=== Section Start ===

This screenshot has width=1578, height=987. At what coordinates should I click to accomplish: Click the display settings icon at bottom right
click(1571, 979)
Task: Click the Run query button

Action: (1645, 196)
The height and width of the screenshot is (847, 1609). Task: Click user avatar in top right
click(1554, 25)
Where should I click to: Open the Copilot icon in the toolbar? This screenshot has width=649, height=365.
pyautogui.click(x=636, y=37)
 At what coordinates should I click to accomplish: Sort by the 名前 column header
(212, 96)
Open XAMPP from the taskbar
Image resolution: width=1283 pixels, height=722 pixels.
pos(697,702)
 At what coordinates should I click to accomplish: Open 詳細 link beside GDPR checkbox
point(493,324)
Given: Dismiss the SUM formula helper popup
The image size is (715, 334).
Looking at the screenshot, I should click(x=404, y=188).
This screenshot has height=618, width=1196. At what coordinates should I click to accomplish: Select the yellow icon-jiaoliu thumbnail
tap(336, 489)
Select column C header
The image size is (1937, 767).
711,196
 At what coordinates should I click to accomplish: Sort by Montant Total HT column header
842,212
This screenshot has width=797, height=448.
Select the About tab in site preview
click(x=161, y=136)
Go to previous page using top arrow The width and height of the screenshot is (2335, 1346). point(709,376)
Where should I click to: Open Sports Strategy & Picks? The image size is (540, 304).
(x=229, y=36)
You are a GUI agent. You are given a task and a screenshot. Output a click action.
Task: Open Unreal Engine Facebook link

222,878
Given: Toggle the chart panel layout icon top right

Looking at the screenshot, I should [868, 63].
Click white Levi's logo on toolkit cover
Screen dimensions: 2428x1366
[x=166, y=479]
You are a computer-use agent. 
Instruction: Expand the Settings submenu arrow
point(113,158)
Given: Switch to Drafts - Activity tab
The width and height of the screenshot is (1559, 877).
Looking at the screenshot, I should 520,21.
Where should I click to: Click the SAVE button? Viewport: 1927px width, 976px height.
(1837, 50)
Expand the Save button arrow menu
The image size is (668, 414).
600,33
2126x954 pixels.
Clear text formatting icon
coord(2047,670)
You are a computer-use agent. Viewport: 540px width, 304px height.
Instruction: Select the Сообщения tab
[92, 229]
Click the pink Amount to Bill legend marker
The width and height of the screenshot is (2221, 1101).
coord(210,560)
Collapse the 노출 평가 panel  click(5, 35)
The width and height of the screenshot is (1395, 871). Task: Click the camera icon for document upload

=== Section End ===

Exercise instructions:
For each line above that includes the word "computer", make a copy of that line.

Answer box:
You are a computer-use agent. 
You are a computer-use agent. Viewport: 540px width, 304px height.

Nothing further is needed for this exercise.